The Weekly Source Code 51 - Asynchronous Database Access and LINQ to SQL Fun

March 03, 2010 Comment on this post [25] Posted in ASP.NET | ASP.NET MVC | LINQ | Open Source | Source Code
Sponsored By

You can learn a lot by reading other people's source code. That's the idea behind this series, "The Weekly Source Code." You can certainly become a better programmer by writing code but I think good writers become better by reading as much as they can.

I was poking around in the WebFormsMVP project's code and noticed an interesting pattern.

You've seen code to get data from a database and retrieve it as an object, like this:

public Widget Find(int id)
{
Widget widget = null;
widget = (from w in _db.Widgets
where w.Id == id
select w).SingleOrDefault();
return widget;
}

This code is synchronous, meaning basically that it'll happen on the same thread and we'll wait around until it's finished. Now, here's an asynchronous version of the same code. It's a nice combination of the the new (LINQ, in this case, LINQ to SQL) and the older (DataReaders, etc). The LINQ (to SQL) query is in query, then they call GetCommand to get the underlying SqlCommand for that query. Then, they call BeginExecuteReader on the SqlCommand which starts asynchronous execution of that command.

SqlCommand _beginFindCmd = null;

public IAsyncResult BeginFind(int id, AsyncCallback callback, Object asyncState)
{
var query = from w in _db.Widgets
where w.Id == id
select w;
_beginFindCmd = _db.GetCommand(query) as SqlCommand;
_db.Connection.Open();
return _beginFindCmd.BeginExecuteReader(callback, asyncState, System.Data.CommandBehavior.CloseConnection);
}

public Widget EndFind(IAsyncResult result)
{
var rdr = _beginFindCmd.EndExecuteReader(result);
var widget = (from w in _db.Translate<Widget>(rdr)
select w).SingleOrDefault();
rdr.Close();
return widget;
}

When it's done, in this example, EndFind gets called and they call DataContext.Translate<T> passing in the type they want (Widget) and the source, the DataReader retrieved from EndExecuteReader. It's an asynchronous LINQ to SQL call.

I found it clever so I emailed my parallelism friend and expert Stephen Toub and asked him if this was any or all of the following:

a. clever

b. necessary

c. better done with PFX/TPL (Parallel Extensions to the .NET Framework/Task Parallel Library)

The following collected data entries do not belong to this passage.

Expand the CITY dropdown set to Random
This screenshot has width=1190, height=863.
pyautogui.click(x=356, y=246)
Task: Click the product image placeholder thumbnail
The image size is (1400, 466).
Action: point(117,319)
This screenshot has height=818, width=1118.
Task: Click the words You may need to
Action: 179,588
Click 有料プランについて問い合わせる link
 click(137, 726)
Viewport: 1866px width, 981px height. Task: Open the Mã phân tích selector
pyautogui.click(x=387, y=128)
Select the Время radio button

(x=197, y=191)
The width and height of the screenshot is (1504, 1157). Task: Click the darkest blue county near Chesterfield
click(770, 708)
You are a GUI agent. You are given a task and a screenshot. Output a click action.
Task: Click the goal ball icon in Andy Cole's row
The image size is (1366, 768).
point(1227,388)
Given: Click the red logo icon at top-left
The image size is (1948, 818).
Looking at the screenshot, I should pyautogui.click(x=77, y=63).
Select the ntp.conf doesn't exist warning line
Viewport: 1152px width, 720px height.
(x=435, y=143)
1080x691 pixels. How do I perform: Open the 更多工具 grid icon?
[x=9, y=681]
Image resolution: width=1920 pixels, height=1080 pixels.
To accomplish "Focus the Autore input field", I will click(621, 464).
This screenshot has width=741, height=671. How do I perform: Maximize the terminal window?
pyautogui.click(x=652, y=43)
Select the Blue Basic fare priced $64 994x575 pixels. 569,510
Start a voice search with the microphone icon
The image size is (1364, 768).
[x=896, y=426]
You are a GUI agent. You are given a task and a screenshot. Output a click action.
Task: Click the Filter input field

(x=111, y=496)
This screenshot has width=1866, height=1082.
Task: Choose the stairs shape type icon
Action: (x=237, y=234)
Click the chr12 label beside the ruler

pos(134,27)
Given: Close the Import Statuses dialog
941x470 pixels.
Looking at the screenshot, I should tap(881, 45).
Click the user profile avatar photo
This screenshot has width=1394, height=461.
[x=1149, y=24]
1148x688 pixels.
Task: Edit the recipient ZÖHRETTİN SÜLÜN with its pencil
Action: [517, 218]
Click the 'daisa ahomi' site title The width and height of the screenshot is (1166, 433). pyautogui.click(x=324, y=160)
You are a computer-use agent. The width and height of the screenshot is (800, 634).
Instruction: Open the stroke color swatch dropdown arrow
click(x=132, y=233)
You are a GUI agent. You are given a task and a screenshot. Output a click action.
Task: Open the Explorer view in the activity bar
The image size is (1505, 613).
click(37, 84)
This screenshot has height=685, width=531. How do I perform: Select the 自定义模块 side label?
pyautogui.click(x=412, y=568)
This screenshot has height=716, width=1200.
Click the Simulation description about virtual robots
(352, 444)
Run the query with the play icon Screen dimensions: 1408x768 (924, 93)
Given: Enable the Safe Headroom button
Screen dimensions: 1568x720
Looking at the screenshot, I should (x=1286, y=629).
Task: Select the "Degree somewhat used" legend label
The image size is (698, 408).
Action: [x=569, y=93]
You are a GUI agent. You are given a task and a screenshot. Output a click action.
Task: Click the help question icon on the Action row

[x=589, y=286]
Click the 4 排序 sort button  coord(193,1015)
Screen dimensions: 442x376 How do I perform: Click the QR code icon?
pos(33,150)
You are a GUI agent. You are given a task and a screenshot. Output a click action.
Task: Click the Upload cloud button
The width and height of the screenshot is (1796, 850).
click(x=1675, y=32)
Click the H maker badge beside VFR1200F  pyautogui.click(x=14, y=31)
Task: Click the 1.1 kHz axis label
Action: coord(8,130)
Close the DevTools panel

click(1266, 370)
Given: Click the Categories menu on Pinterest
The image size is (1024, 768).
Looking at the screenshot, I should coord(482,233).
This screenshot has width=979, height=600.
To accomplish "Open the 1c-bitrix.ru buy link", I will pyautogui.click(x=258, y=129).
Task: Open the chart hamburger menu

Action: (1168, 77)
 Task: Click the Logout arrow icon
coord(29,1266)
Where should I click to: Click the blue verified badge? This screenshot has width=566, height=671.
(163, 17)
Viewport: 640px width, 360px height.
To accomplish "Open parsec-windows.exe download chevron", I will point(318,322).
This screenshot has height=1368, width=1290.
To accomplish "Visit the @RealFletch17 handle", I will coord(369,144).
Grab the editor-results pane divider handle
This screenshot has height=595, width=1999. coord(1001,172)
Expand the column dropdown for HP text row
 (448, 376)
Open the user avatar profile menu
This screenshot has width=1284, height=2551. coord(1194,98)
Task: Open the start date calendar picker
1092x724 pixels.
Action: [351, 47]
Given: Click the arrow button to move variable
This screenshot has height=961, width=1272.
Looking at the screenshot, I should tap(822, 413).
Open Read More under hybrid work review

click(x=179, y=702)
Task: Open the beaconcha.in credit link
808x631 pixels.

Stephen said, in his own get-down-to-business fashion:

a) It's a standard approach to converting a LINQ query to a command to be executed with more control over how it's executed.  That said, I don't see it done all that much, so in that capacity it's clever.

b) It's necessary to run the query asynchronously; otherwise, the call to MoveNext on the enumerator will block. And if ADO.NET's MARS support is used (multiple asynchronous result sets), you could have multiple outstanding operations in play.

c) TPL can't improve upon the interactions with SQL Server, i.e. BeginExecuteReader will still need to be called.  However, TPL can be used to wrap the call such that you get a Task<Widget> back, which might be a nicer API to consume.  Once you have it as a Task, you can do useful things like wait for it, schedule work for when its done, wait for multiple operations or schedule work when multiple operations are done, etc.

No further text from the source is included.